Tuesday, February 24, 2009

Reviewing Books is a Second Job

Some questions I have decided need to be answered when reading a book. I have found that reviewing is serious business. Recently it has been ask upon me to read some eBooks for Literary Escapism. Of course I would do it. Reading is a favorite pastime of mine. I also realized that I would come across books that I don’t necessarily like or would ever read. I had have charged myself to read and review all the books with a definite opinion. I may be harsh or over the top but its truth. And it’s also my opinion. Sometimes bad reviews can give an author her fifteen minutes of fame she or he would otherwise not get.

Let’s take the author that used a reviewer to take out her anger on by killing her in a very gruesome way in one of her books. Then it got as bad that this person even saying nasty things about the reviewer’s family. Now to me Family is off limits. This is business not personal. You strike a low blow when you bring family into it. And then the gloves come off and the lawsuits start flying or we can just find every review of your book and make some back tracks about the author, since we now find them very unethical.

But alas, I won’t do that. I don’t think it would come to that. I can’t in honesty say that about any book I have ever read because if you have a published book then you have done something I have not and that alone grants some amount of respect. But it doesn’t grant the right to treat others like crap.

Okay I am off my box now.

So I have search far and wide on the internet to determine what other have come to discover the questions you should ask yourself when reviewing a book. This is a mix of the questions that I have come across and some I have added or changed to suit myself. Feel free to use these in your reviews and tailor them to suit your style.

1. What is the book about? What is the scope?

2. Is the title accurate? This is usually worth noting only if the title is for some reason not a good match for the text -- for instance, if it seriously under- or overstates the book's content.

3. What level of experience is needed to well use the information in the book? Who will find it most useful?

4. Is the book readable?

5. Is the book illustrated or give a family tree or a map of the land they are telling the story about?

6. What's missing from the book?

7. Did you like previous works from the same author, publisher, or series?

8. Did someone recommend the book to you?

9. closure?

10. or is it a cliffhanger?

11. Where and when does the story take place? Does it cover an alternate universe, the present day, a span of thousands of years, a single day?

12. Is this book part of a series or otherwise tied to an existing fictional universe?
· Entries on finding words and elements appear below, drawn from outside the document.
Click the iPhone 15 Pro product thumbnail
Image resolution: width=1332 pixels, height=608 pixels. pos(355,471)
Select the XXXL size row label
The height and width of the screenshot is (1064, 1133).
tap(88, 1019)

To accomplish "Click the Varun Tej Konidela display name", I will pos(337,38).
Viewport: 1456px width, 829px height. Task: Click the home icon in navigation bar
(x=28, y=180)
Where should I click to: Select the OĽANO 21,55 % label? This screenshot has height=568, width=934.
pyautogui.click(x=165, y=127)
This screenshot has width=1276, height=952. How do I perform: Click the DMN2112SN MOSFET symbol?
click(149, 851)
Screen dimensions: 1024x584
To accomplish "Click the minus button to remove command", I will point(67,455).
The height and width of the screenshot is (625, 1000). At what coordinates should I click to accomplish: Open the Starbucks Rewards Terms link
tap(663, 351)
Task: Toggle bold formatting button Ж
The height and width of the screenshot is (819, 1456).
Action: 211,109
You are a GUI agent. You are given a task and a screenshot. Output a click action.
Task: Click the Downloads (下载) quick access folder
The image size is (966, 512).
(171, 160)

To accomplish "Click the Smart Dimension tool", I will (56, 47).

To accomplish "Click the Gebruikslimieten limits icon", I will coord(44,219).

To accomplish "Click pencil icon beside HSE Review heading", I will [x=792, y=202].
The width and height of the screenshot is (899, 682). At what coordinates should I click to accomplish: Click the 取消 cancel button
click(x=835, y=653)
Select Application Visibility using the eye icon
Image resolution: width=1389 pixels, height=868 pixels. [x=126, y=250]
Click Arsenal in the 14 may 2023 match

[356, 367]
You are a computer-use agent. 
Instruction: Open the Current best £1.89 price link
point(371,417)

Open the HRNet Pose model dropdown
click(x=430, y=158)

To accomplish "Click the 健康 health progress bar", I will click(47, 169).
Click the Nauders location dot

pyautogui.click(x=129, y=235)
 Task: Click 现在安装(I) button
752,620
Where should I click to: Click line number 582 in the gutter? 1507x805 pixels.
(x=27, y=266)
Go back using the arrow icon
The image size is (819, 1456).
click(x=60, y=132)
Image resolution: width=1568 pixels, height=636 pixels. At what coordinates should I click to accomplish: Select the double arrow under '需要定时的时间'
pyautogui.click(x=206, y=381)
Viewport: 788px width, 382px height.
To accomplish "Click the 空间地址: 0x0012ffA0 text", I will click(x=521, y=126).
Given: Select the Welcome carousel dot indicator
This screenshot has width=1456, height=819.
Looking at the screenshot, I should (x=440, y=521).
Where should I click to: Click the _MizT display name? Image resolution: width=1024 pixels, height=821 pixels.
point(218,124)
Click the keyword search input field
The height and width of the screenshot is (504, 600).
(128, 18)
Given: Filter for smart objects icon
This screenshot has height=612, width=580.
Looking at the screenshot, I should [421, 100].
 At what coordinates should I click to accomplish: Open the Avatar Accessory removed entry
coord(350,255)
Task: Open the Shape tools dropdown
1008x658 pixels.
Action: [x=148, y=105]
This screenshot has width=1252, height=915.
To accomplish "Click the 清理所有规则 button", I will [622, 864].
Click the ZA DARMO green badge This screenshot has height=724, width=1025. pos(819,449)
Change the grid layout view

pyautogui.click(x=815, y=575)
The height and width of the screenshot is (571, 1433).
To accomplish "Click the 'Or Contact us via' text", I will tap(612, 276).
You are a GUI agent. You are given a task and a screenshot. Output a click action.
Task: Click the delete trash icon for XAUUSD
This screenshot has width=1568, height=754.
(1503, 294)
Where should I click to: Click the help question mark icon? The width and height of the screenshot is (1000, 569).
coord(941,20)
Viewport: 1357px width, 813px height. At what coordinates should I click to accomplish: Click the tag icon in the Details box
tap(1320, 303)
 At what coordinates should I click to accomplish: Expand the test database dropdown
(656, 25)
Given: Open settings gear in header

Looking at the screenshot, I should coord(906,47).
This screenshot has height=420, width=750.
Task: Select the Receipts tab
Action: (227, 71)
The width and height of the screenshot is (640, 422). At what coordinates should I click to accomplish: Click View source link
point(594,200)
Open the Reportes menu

13. Is there an identifiable central conflict, or a complex of conflicts?

14. What is the tone and style of the narrative? Is it frightening? Clinical? Amusing? Scattered?

15. Do you like the characters? What about them makes them believable or phony, dynamic or static?

16. From whose viewpoint is the story told, and how does that affect the narrative?

17. Is the pace satisfying? Did you have to slog through any portion of the story?

18. Does the book remind you (or remind you too much) of others by the same author, or in the same genre?

19. Do any twists particularly inspire? Are there major gaps in the plot or storyline? How satisfying is the ending? (Don't give away too much, of course.)